Reflex sights are generally known in the art and typically include a battery-powered light source such as an LED or laser for projecting an illuminated reticle image, such as a red dot. Such reflex sights include a lens assembly (typically non-magnifying), e.g., employing a beam splitter or dichroic mirror allowing the user to view a target field of view. The lens assembly contains a reflective coating or film that reflects light from the light source along the viewing axis of the lens so that the viewer sees both the target field of view and projected reticle image superimposed thereon to aid the user in aiming the barrel of a firearm or other projectile weapon. Laser sights are also known and comprise one or more laser devices configured to emit a laser beam onto a target for the purpose of aiding the user in aiming the barrel of a firearm or other weapon.
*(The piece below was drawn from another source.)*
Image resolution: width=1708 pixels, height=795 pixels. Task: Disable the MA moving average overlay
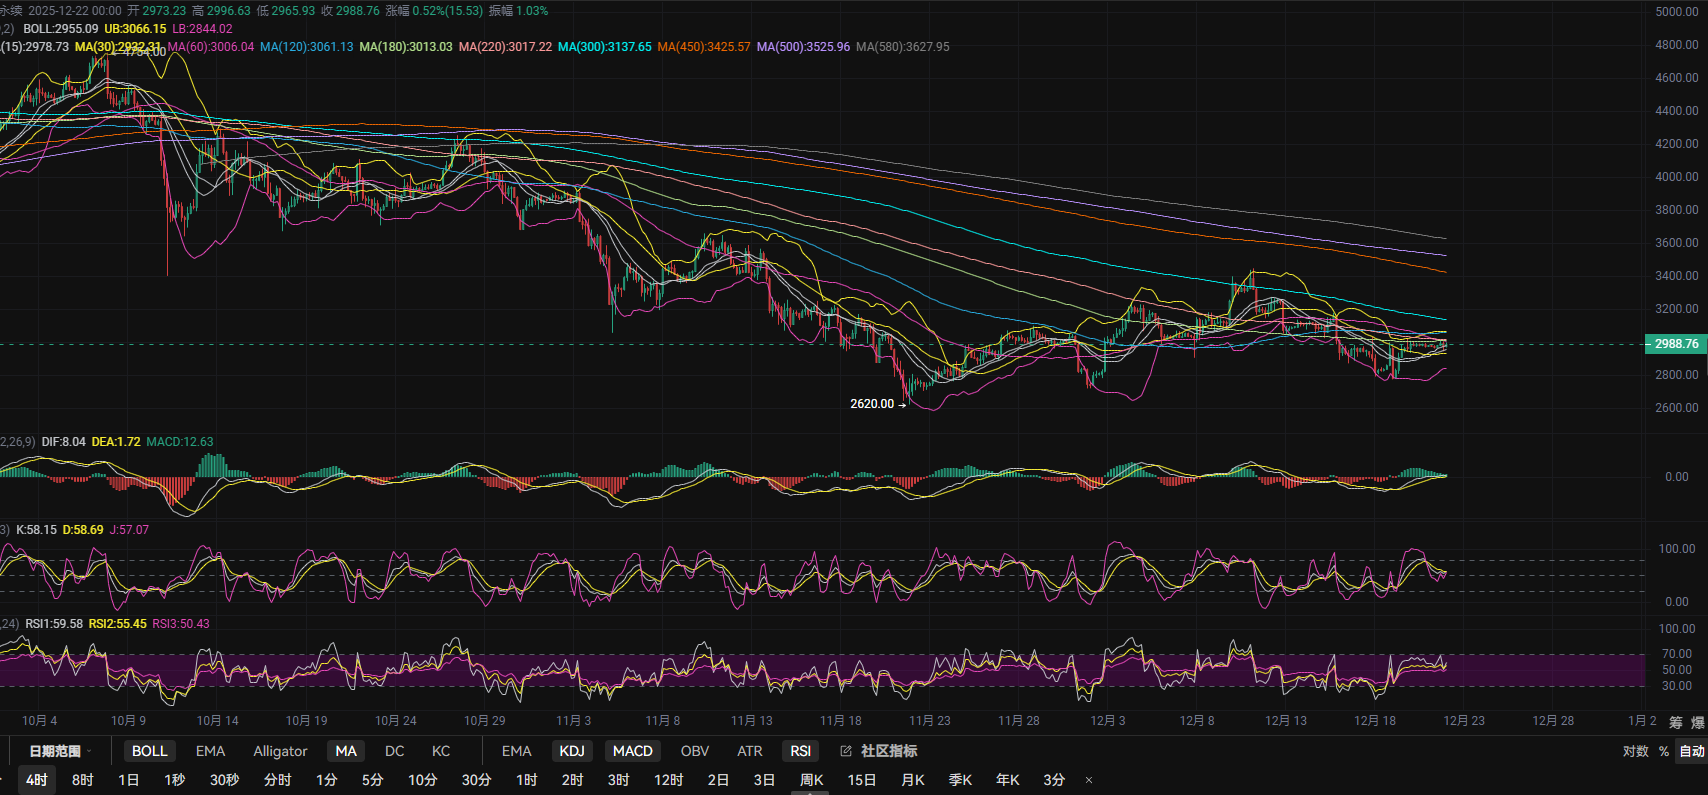pos(346,751)
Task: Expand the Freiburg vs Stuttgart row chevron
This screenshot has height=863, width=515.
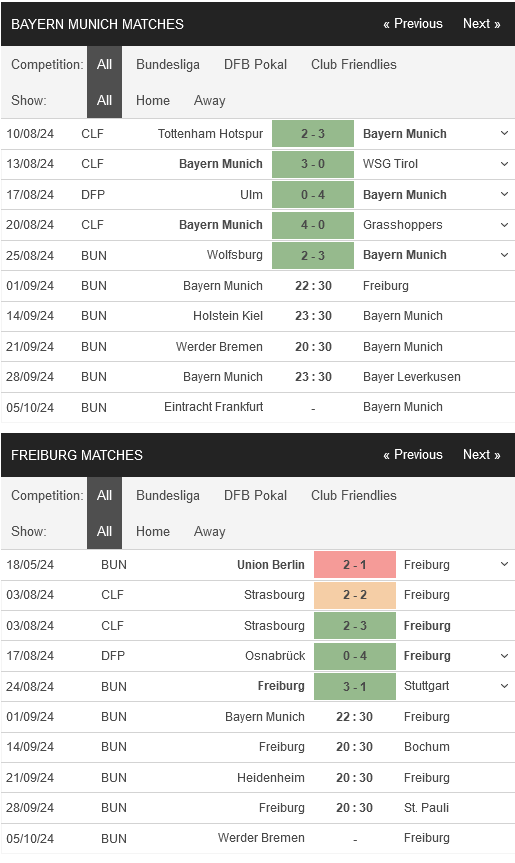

In each case, the alignment of the sight must be adjusted with respect to the barrel of the weapon (bore sighted) so that the position of the emitted light (i.e., the reticle image on the lens in the case of a reflex sight or the position of the laser beam on the target in the case of a laser sight) corresponds with or intersects the trajectory path of the fired projectile at the target. The process of adjusting the alignment of the sight to reconcile the point of aim with the point of impact typically involves adjusting the horizontal alignment (windage) and vertical alignment (elevation) using threaded adjustment screws. The process of adjusting the alignment of a sight relative to the barrel of a weapon must also take into account a number of factors, including the fact that the sight is offset from the axis of the barrel and the fact that a beam emitted by a laser module will travel in a straight line whereas the projectile will follow a ballistics trajectory and, thus, can be a time consuming process. In the case of multiple sights, the horizontal and vertical alignment must be performed for each sight.
In addition, even when a sight has been bore sighted for a particular weapon, it may be necessary to re-bore sight for different conditions, including changes in distance to target (for example, long range vs. short range or close combat conditions), differences in muzzle velocity or projectile speed for different types of ammunition rounds), and changes in incline (e.g., level shooting vs. elevated or depressed firing position relative to target), and so forth.
Iron sights refer to a system of fixed or adjustable physical or mechanical alignment markers used to assist in the aiming of a firearm and commonly include a rear sight, such as a notch or ring, mounted perpendicular to the line of sight and a front sight, such as a post, bead, or ring. Although iron sights lack the precision of a laser sight or optical sight (e.g., reflex sight or telescopic sight), iron sights may still be provided alongside other sighting devices, e.g., for backup usage. However, even when a firearm is equipped with one or more precision sights such as a laser sight and/or optical sight as well as iron sights, the iron sights are not typically co-aligned with the precision sight. Even in the case of adjustable iron sights that can be adjusted for elevation and windage, the iron sights are not typically co-aligned with the precision sights, such that the iron sights and the precision sight must be separately bore sighted to the weapon.
The present disclosure contemplates a new and improved sight apparatus including a combined reflex sight and laser sight in combination with iron sights wherein the reflex sight, laser sight, and iron sights are co-aligned on a single laser bench such that all three sights can be bore sighted to the weapon together.